SCHRIFTELIJKE VRAAG nr. 3179/98 van Herbert BÖSCH aan de Commissie. Sociale clausules voor PHARE
SCHRIFTELIJKE VRAAG nr. 3179/98 van Herbert BÖSCH aan de Commissie. Sociale clausules voor PHARE
SCHRIFTELIJKE VRAAG nr. 3179/98 van Herbert BÖSCH aan de Commissie. Sociale clausules voor PHARE
Publicatieblad Nr. C 135 van 14/05/1999 blz. 0175
SCHRIFTELIJKE VRAAG E-3179/98
van Herbert Bösch (PSE) aan de Commissie
(27 oktober 1998)
Betreft: Sociale clausules voor PHARE
Het PHARE-programma is uitgegroeid tot een instrument tot ondersteuning van de Midden- en Oost-Europese landen met het oog op hun toetreding.
Het lijkt nu van belang bij de tenuitvoerlegging van dit programma ervoor te zorgen dat de middelen in de lijn van het Europese sociale beleid, overeenkomstig de sociale grondrechten van het Sociaal Handvest en op basis van de communautaire verworvenheden worden aangewend.
1. Hoe wordt bij de toekenning van PHARE-middelen gecontroleerd of de sociale grondrechten worden geëerbiedigd?
2. Wat zou de consequentie zijn als schending van deze rechten wordt vastgesteld, met andere woorden welke procedures zouden op gang worden gebracht?

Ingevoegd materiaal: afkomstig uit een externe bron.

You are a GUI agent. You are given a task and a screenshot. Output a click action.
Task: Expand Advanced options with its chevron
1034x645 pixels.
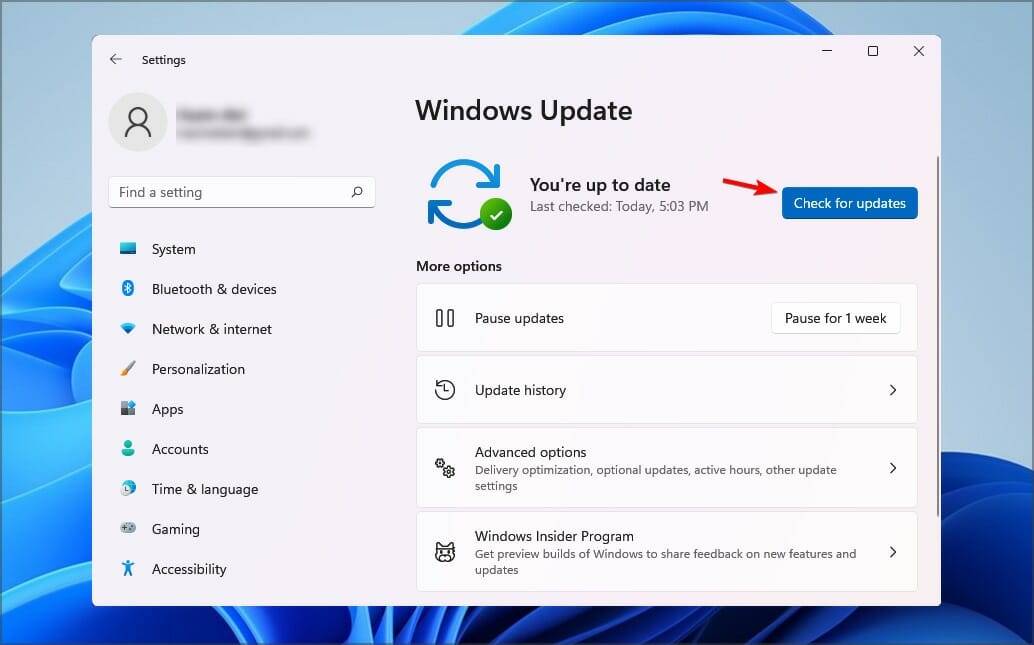coord(893,467)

3. Zijn er gevallen geweest waarin dergelijke problemen zich voordeden?
Antwoord van de heer van den Broek namens de Commissie
(18 november 1998)
1. Een van de hoofdbekommernissen van het Phare-programma is de eerbiediging van de elementaire sociale rechten die een essentieel onderdeel vormen van het acquis. Bijgevolg maken niet alleen de gebieden waarvoor uitdrukkelijke voorschriften bestaan inzake arbeidsrecht, sociale dialoog, gelijke behandeling, sociale bescherming, volksgezondheid, gezondheid en veiligheid op de werkplaats en voor migrerende werknemers doch ook het domein van de "zachte wetgeving", namelijk de uit het sociaal handvest afgeleide Europese sociale wetgeving, deel uit van de nieuwe, toetredingsgerichte Phare-strategie. Wanneer in het kader van Phare ontwerp-programma's of afzonderlijke projecten ter goedkeuring worden voorgelegd, wordt terdege onderzocht of zij in overeenstemming zijn met het sociale acquis van de Gemeenschap in de ruimere zin.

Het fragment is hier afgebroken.